TEXT SECTION:
+-------+

# What size pin stock for Tojiro ITK rehandle?



## TB_London (Mar 13, 2012)

Hi all,

Am going to rehandle my Tojiro ITK 270mm bread knife, but before i take the scales off does anyone know what size the pin holes in the tang are? That way i can buy some in so i don't have to use it without a handle whilst i wait for some to pin stock to arrive.

Cheers,
Tom


----------



## kalaeb (Mar 13, 2012)

I usually use 1/4 inch corbys. The required tang hole is about 3/16. I have to bore out the tang holes just a litte to make it fit.


----------



## Dave Martell (Mar 13, 2012)

You likely have rivets holding the scales on now which if so have very slim shafts running through the tang (maybe 2-3mm wide?). So unless you can find pinstock this narrow (and you won;t know how narrow the holes are until you remove the scales) you'll find that you'll likely have to drill out the holes so you might as well plan for that by selecting the pins that you want and purchasing a corresponding drill bit ahead of time. I'd recommend slightly oversizing the holes in the tang to allow for some wiggle room for you in fit up. If you have a drill press you might be best served with a carbide tipped drill bit since the tang may be hardened a bit (sometimes the front hole section is very hard).

Good luck!


----------



## TB_London (Mar 13, 2012)

Cheers for the responses, yeah pretty sure they're cutlery rivets. I have some cobalt drills but these have struggled with enlarging the holes on other tangs, shall take a look for carbide drills sound to be more useful. Sounds like it's a case of cut them off and see what i find 

Cheers,
Tom


----------



## SpikeC (Mar 13, 2012)

For a temporary handle, Duck Tape!!


----------



## ThEoRy (Mar 13, 2012)

+-------+

[Dataset rows]
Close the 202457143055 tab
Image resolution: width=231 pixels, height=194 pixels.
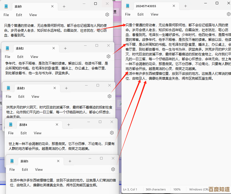point(174,6)
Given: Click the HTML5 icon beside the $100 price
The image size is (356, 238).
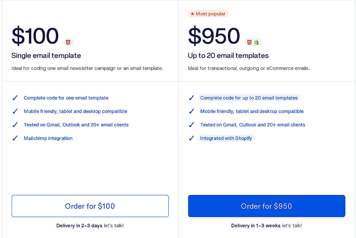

+-------+

EXERCISE SET:
A. Answer the following from the thread on rehandling the Tojiro ITK knife:
(i) What is the length of the bread knife to be rehandled?
(ii) What size of corbys does kalaeb usually use?
(iii) What type of drill bit does Dave Martell suggest for someone who has a drill press?
B. Write the next part of the thread on rehandling the Tojiro ITK knife, beginning after its final line.

RESULTS IN ORDER:
A.
(i) 270mm
(ii) 1/4 inch
(iii) A carbide tipped drill bit

B.
Keep us posted on this with maybe some progress reports. I'd like to take a crack at this soon myself.


----------



## TB_London (Mar 13, 2012)

Will do, going to take the handle off tomorrow so will take some pics of what lies beneath the scales


----------



## SameGuy (Mar 14, 2012)

Do people rehandle yos to was? Is it fairly easy to grind the tang to the length required for use in mounting a custom wa handle? I assume balance goes way off, but for the ITK bread knife than might be less of a concern.


----------



## Dave Martell (Mar 14, 2012)

SameGuy said:


> Do people rehandle yos to was? Is it fairly easy to grind the tang to the length required for use in mounting a custom wa handle? I assume balance goes way off, but for the ITK bread knife than might be less of a concern.



For a bolsterless knife like this one it's pretty easy to grind the tang down for a wa handle. It's much more complicated doing this conversion on a bolstered knife since you have to grind the bolster off and re-surface the knife too.


----------



## SpikeC (Mar 14, 2012)

Why not just reshape the bolster to match the front of the Wa handle?


----------



## Taz575 (Mar 14, 2012)

Ugh, I hate bolsters of metal! Especially ones that are already on the knife, can't change much w/o serious grinding. 

This is a Tojiro Honesuki (DP maybe??) that I redid with red micarta. I have been using 1/8" pin stock for most handles lately, I finally got a #30 drill bit and love how the pin slides right into the hole w/o having to ream the hole or sand the pin down. I haven't looked up the right pin for 3/16" or 1/4" pins yet, but one of these days I will!







If I do the 1/8" pin in an oversized hole, I groove the pin to hold epoxy and make sure the hole is completely filled with epoxy (JB Quik Weld). I will drill the handle material so that the pin is right at the back of the hole closest to the blade and at the front of the pin hole closest to the butt of the handle. This way the handle can't slide back and forth much at all, makes it easier to align. I have carbide bits, but my drill press isn't very tight and precise, so I haven't used them yet.

I agree the bolts are stronger, but I've never had any problems with the pins and epoxy coming off. I tried to redo some of my older knife handles with the quik weld and pins and the handle materials were splitting before the epoxy was letting go. I would take another knife blank with a thin tip, and hammer it into the gap between the handle and tang to split them.


----------



## Deckhand (Mar 14, 2012)

SpikeC said:


> Why not just reshape the bolster to match the front of the Wa handle?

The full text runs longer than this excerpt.